• **INPUT FOR THIS TASK**:
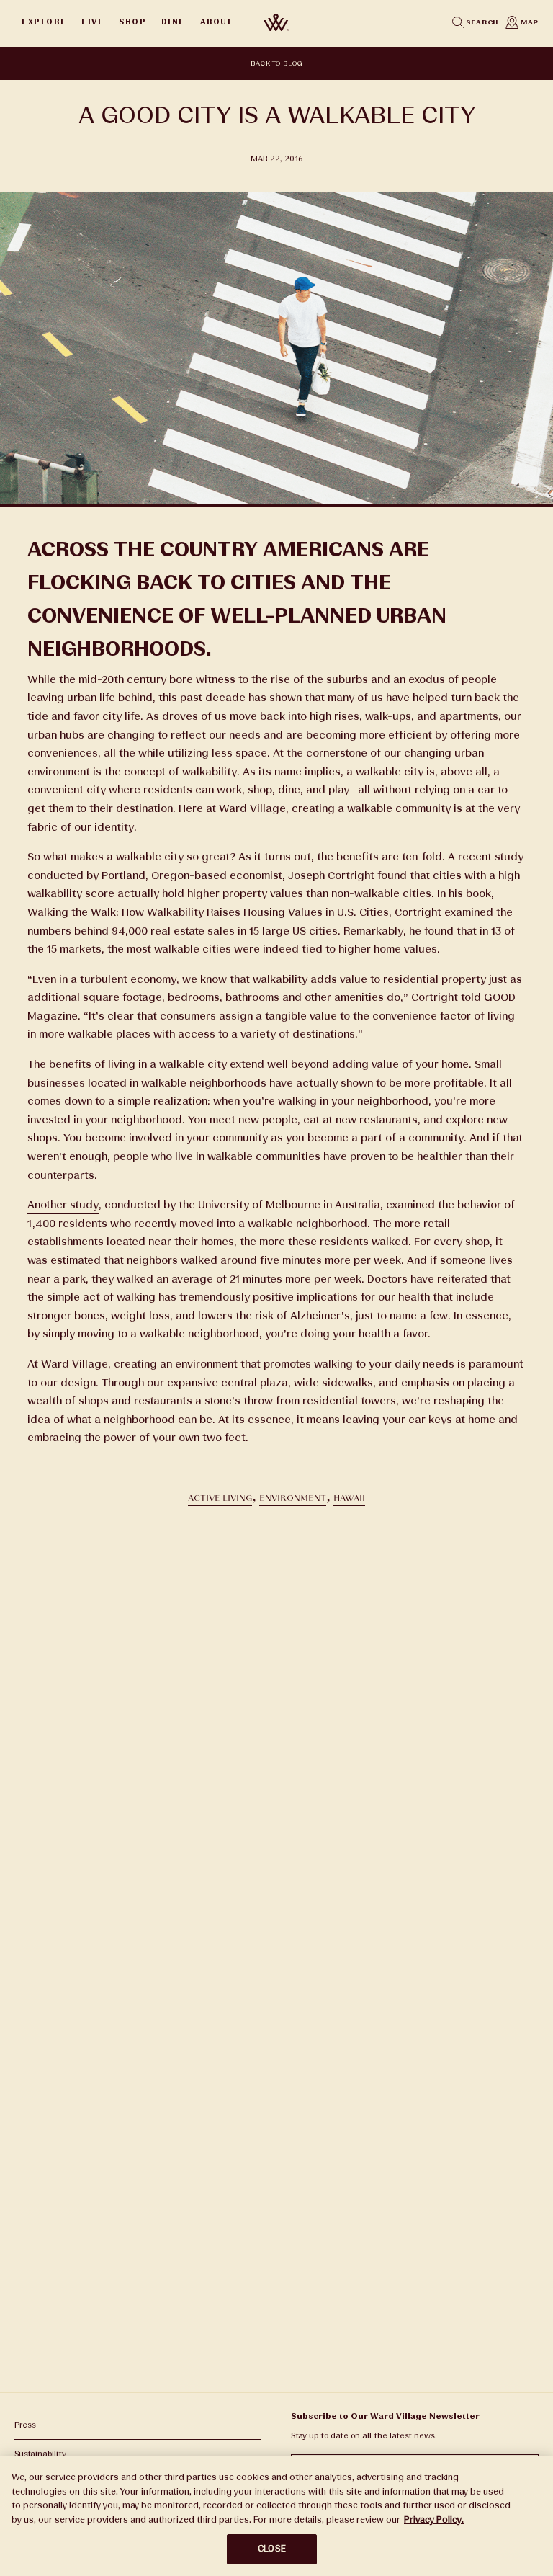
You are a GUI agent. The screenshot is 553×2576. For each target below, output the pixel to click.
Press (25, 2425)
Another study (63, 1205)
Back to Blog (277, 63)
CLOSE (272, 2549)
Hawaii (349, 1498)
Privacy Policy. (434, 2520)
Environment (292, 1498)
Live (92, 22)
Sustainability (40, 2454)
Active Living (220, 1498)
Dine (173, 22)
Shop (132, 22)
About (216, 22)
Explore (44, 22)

--

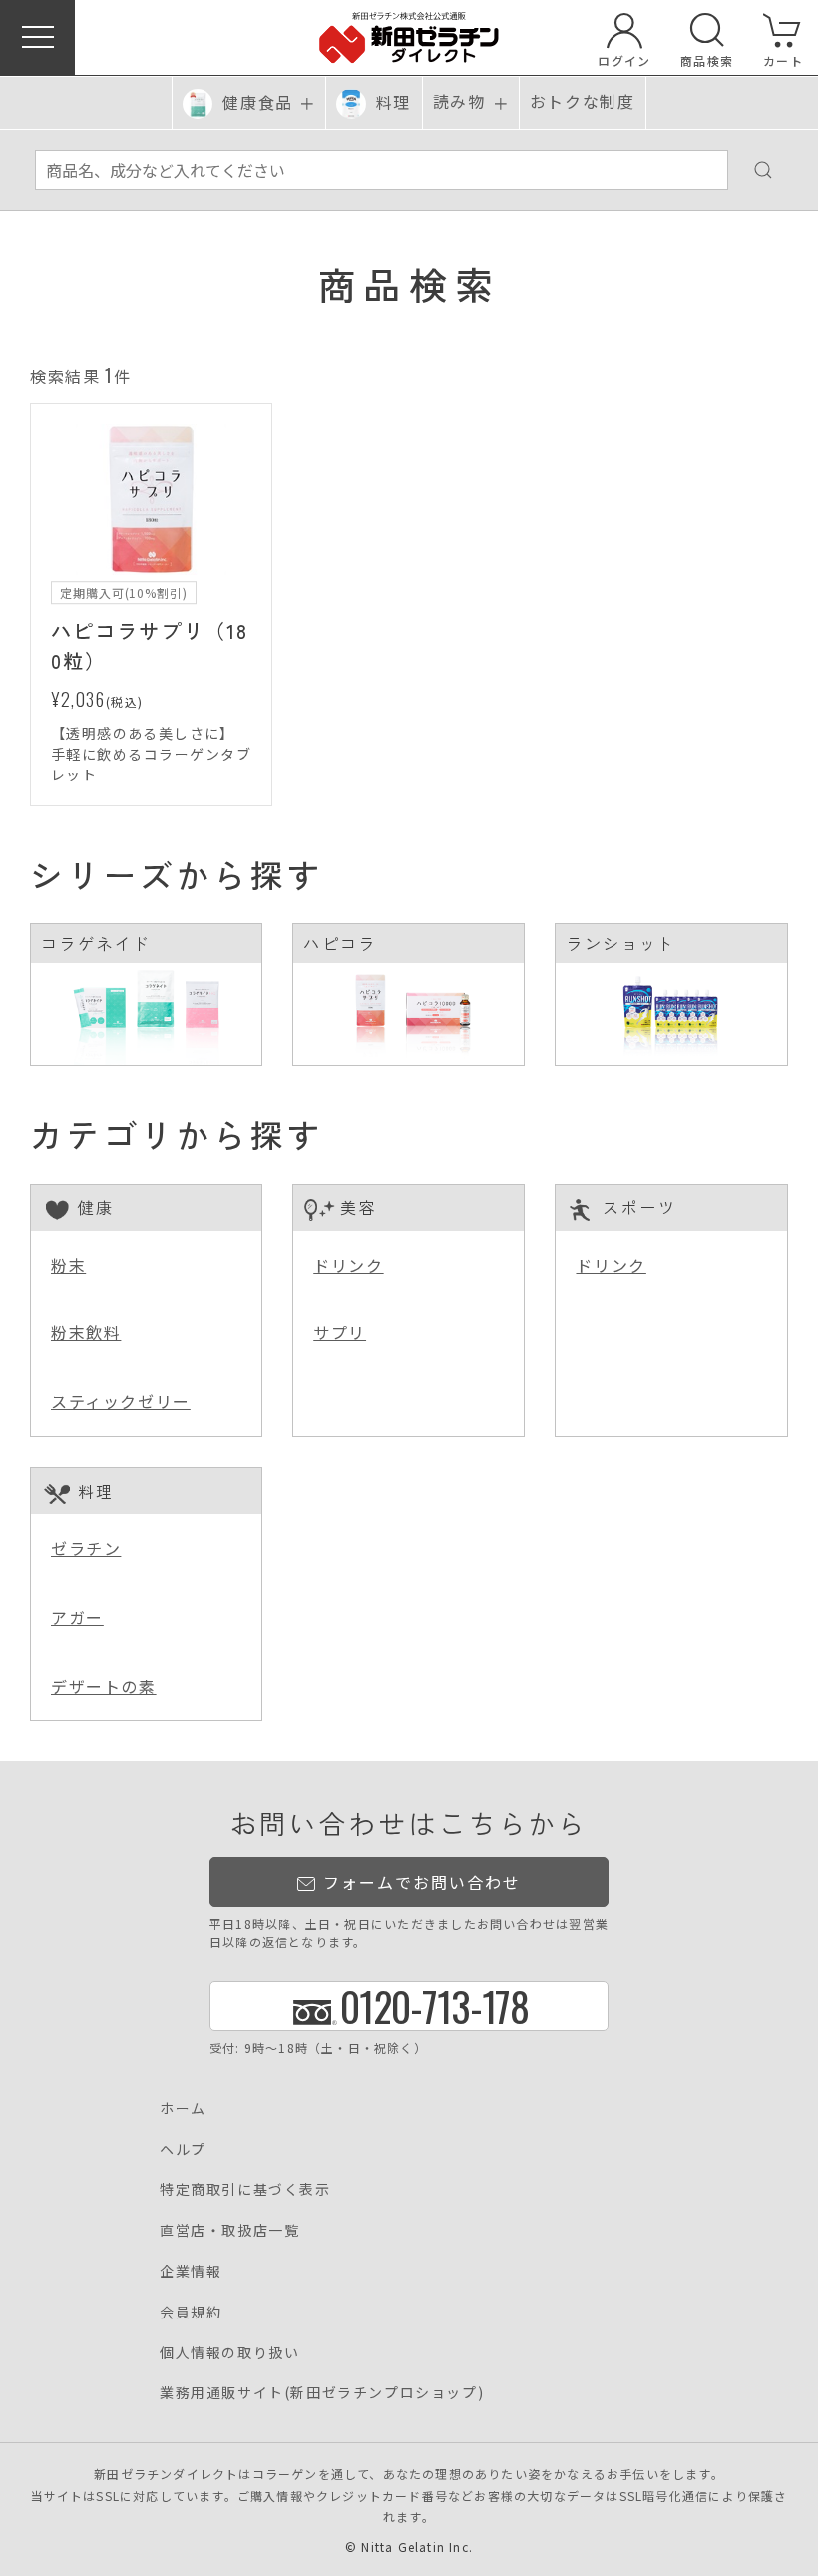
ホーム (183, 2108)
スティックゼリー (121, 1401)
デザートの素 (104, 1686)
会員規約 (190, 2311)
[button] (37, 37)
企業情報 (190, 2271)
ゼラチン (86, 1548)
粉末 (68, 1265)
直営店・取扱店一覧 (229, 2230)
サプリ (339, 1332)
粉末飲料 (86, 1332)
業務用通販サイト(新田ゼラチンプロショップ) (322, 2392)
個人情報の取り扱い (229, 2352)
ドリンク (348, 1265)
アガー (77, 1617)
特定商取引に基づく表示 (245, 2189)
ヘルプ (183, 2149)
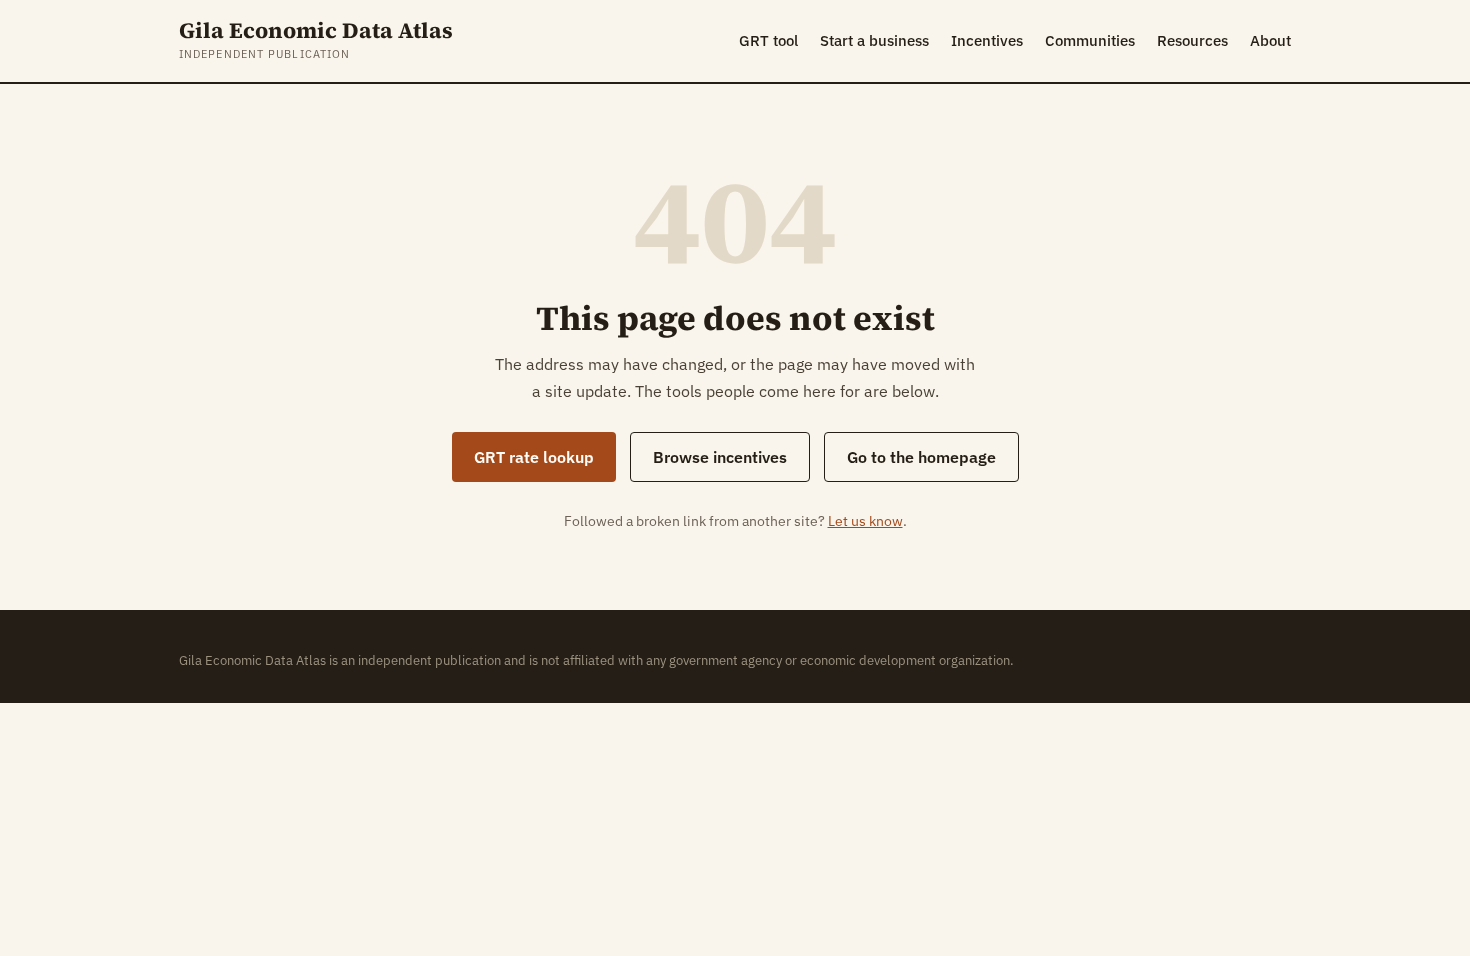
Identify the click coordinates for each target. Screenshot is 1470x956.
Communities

• **YOUR OBJECTIVE**:
Please write out, exactly as they appear above, only the lines in the stretch from the line with "Privacy Policy. (434, 2520)" through the line with "Explore (44, 22)".

• **COMPLETED TASK**:
Privacy Policy. (434, 2520)
Environment (292, 1498)
Live (92, 22)
Sustainability (40, 2454)
Active Living (220, 1498)
Dine (173, 22)
Shop (132, 22)
About (216, 22)
Explore (44, 22)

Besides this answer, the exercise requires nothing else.